This is another post in our occasional series considering what it means for us to acknowledge Christ as Lord over our different academic disciplines. Briefly put, my own scholarly activity consists of listening to pieces of recent music; trying to understand how it works and its connection to the rest of the musical world; and using my findings to help others engage with the music. Like any discipline, musicology has its own ideological tensions, which any new scholar is expected to learn to navigate. It’s in dealing with some of these tensions that I’ve found it especially helpful to remember Jesus’s lordship over my study. Today I’m going to focus on one tension that’s been central to my own work, which has to do with the attempt to avoid reductionism in discussing musical experience.

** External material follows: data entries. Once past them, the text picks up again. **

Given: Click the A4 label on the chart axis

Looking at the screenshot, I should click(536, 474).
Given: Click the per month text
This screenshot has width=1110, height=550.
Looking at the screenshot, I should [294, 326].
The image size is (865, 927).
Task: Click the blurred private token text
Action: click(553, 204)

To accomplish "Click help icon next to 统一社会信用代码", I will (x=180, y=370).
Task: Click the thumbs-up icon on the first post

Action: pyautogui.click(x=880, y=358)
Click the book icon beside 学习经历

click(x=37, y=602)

The danger of reducing reality to one of its aspects is a central theme in reformational philosophy (it’s cropped up a few times before in this blog; see for example ). In the field of musicology this danger comes through particularly in the way that scholars discuss the aesthetic aspect of reality. Some (particularly older) musicological scholarship can tend focus on music as a purely aesthetic phenomenon – writing about works as if they were perfect Platonic forms, accessible to anyone equally regardless of context, independent of their historical or performance situation, and so on. This is seen in the popular idea of the masterpieces of Bach or Beethoven as somehow perfectly manifesting some timeless, inevitable aesthetic law. In reaction against this approach, much late-twentieth-century musicology has gone in the opposite direction, attempting to dispense with the idea of the aesthetic as a distinct category of experience. Instead, it reduces musical works to other dimensions: the socio-cultural circumstances of their composition, or particular philosophical or linguistic elements which are seen as standing behind them. Discussion of ‘the music itself’ is seen as a sleight-of-hand to avoid talking about the ‘real’ contextual questions music raises.

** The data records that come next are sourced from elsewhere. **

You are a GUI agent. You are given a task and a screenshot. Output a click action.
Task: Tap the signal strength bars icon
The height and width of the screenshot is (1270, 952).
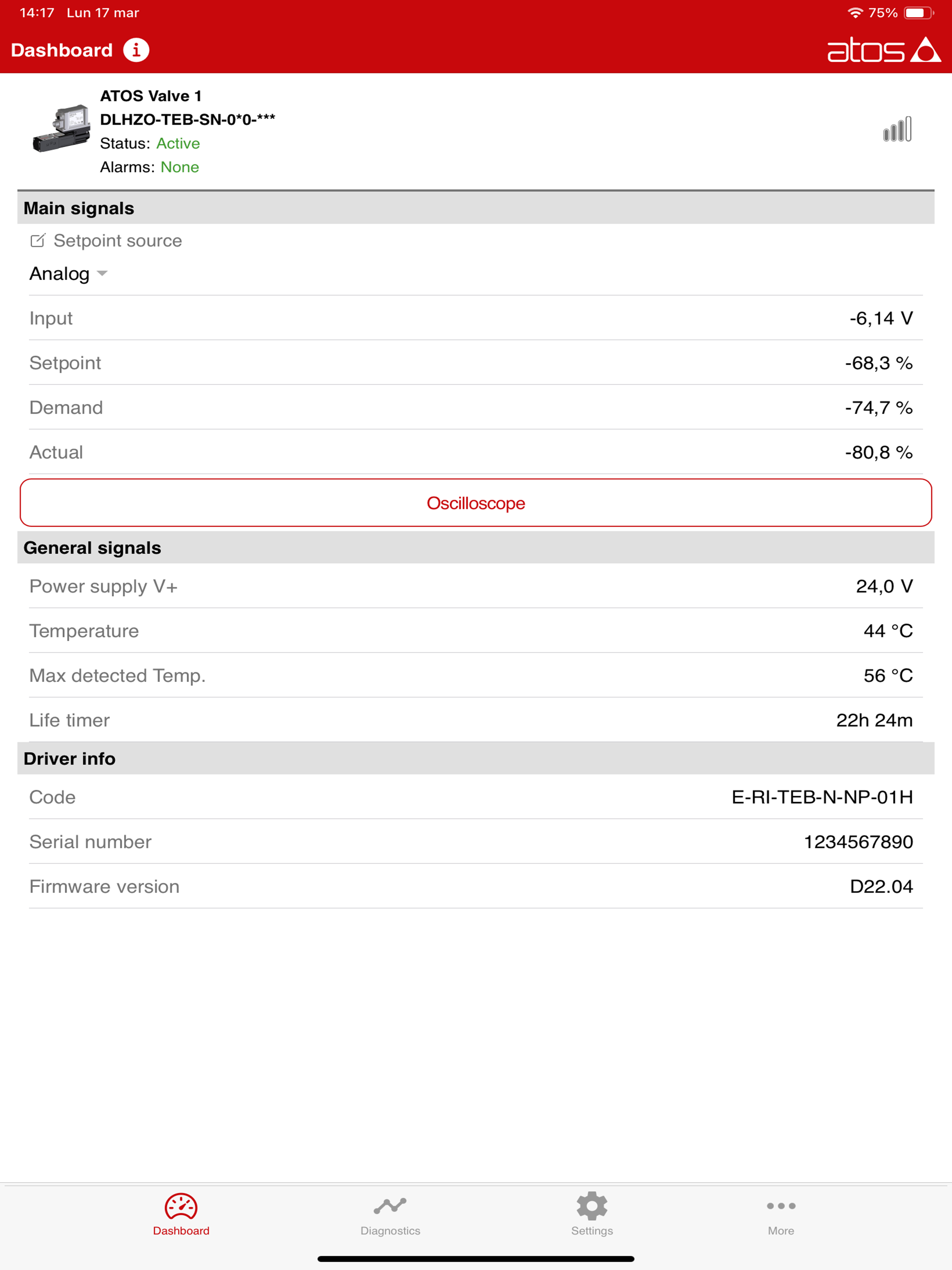898,130
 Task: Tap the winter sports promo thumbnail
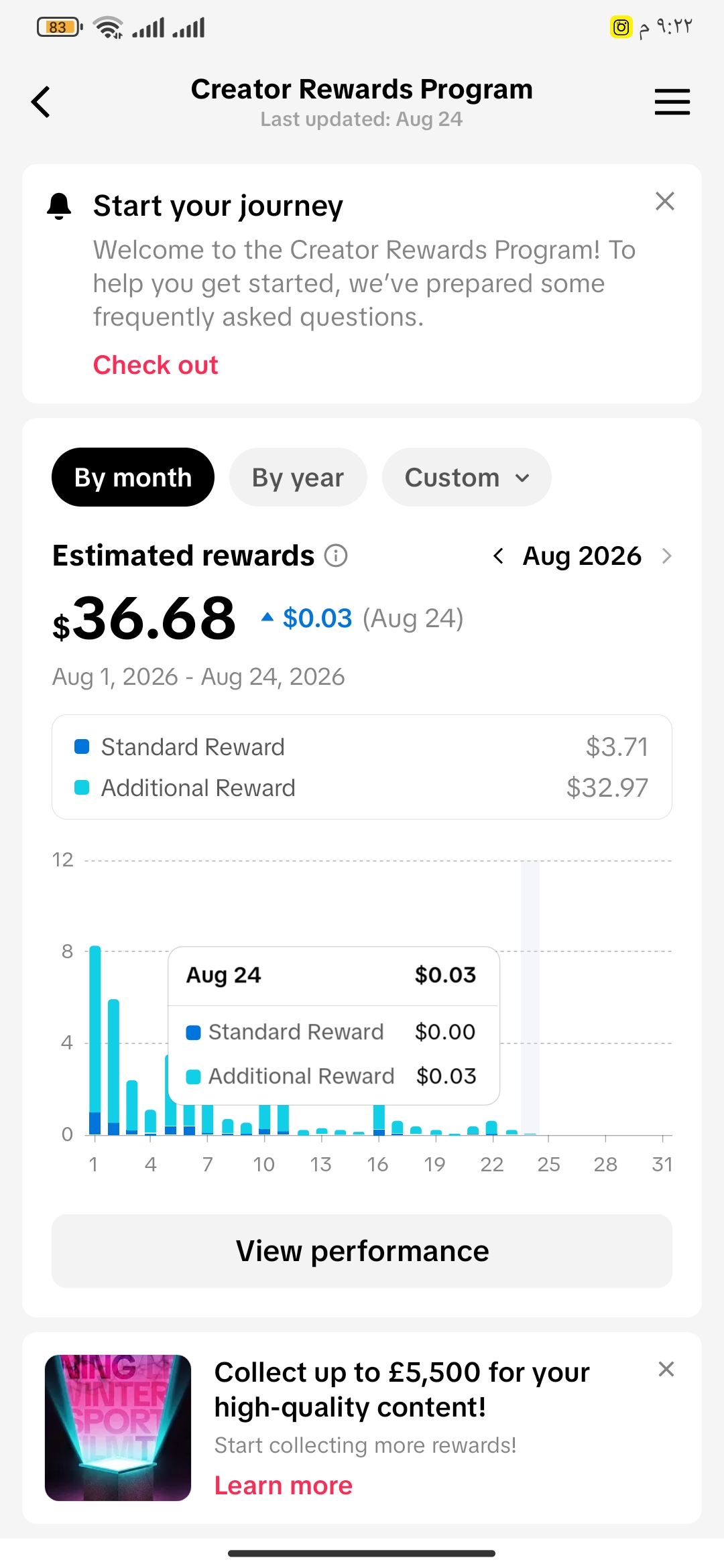(118, 1428)
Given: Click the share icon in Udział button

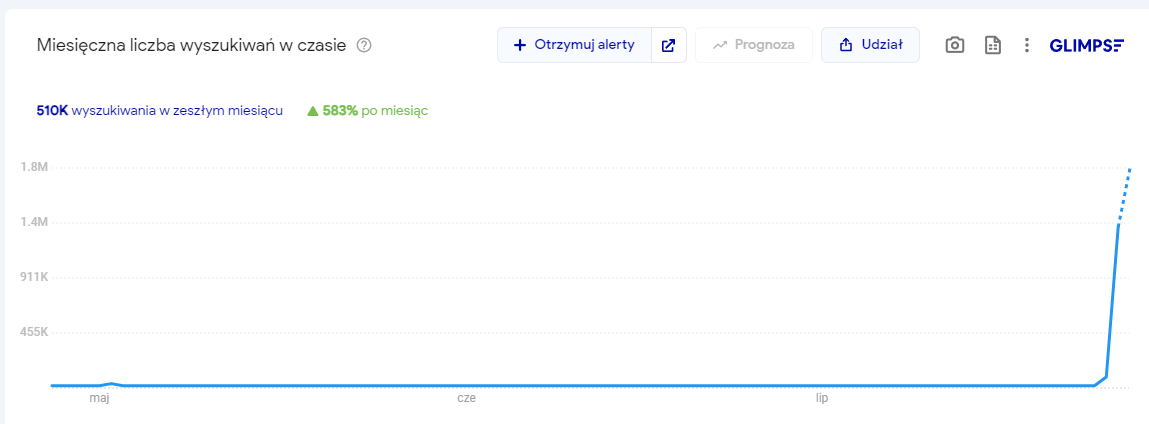Looking at the screenshot, I should pos(845,45).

What difference does Christ’s Lordship make here? When I affirm that He created all facets of our experience, it puts these other approaches in their right perspective. The first is a kind of idolatry, ascribing transcendence to something that is not God. If a work like Bach’s St Matthew Passion seems timeless, it is not because the work itself is immortal or somehow detached from the circumstances of its composition. Bach’s works were written by a human for specific circumstances; they are wonderful, but they are not perfect. The sense of timeless wonder I experience in listening to them arises because God in His grace has created a real, physical world in which such aesthetic sensations are possible, under the right circumstances – in order to inspire wonder and yearning in our hearts for Him, who truly is transcendent and immortal. On the flip side, because these experiences of aesthetic wonder are so central to the value of music, we cannot and should not simply explain them away as merely artefacts of context – that would be to forget that all of creation declares God’s glory.
In response, as a Christian musicologist, I want to value the power of the pieces I study, whilst acknowledging the root of this power in God’s common grace on His creation. As I learn more about each piece I study, and share that with others, my intent is to reveal more about the wonder of God’s creative works.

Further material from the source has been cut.